Picture a scoreboard that keeps ticking upward while the players quietly leave the field.
That's roughly the situation with women in the corner offices of America's largest companies right now. This week, Fortune published its 2026 ranking of the 500 biggest U.S. businesses by revenue — a list that has existed for 72 years and functions as something of a report card on the health of corporate America. A record 56 women now lead Fortune 500 companies, representing 11.2% of the list — the highest share in its history and the fourth consecutive year the figure has cleared double digits. That is a genuine milestone worth pausing on.

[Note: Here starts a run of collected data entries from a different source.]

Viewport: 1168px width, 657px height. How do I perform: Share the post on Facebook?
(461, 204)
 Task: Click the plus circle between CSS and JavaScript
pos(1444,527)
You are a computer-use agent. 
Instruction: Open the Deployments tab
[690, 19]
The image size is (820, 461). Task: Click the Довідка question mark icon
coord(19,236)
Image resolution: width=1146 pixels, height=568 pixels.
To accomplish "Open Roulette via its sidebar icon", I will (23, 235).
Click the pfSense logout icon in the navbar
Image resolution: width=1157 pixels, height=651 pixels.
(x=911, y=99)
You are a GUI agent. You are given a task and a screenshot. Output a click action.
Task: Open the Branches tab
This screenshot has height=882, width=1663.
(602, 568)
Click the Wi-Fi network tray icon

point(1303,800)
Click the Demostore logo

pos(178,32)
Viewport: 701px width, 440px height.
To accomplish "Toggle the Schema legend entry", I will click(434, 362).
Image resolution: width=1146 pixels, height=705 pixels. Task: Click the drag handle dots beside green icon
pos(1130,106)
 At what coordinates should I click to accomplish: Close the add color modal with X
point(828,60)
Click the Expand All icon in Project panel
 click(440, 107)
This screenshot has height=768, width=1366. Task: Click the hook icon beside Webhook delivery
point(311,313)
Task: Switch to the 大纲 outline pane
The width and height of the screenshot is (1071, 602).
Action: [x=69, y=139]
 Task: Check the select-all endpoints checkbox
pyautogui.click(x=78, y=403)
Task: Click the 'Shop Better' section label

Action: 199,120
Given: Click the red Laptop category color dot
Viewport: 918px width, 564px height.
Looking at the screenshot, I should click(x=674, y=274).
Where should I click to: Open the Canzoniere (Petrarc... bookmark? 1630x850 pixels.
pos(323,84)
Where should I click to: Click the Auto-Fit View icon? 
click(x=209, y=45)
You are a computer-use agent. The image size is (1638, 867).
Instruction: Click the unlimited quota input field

And then there's everything else that happened in the same twelve months.
In the autumn, several high-profile female CEOs exited their positions in rapid succession — Oracle's Safra Catz, Fannie Mae's Priscilla Almodovar, and Hershey's Michele Buck among them. Almodovar's departure left the Fortune 500 without a Latina CEO for the first time since she took the job in 2022. The week of Almodovar's exit, SAIC's Toni Townes-Whitley also stepped down, briefly narrowing the ranks of Black women running Fortune 500 companies to just one.
The headline number went up. The texture of representation, however, got thinner.
That contradiction is the real story of the 2026 Fortune 500. And it raises a question that a raw headcount can never answer: if a culture quietly makes it harder for women to stay at the top, does it matter how many get there in the first place?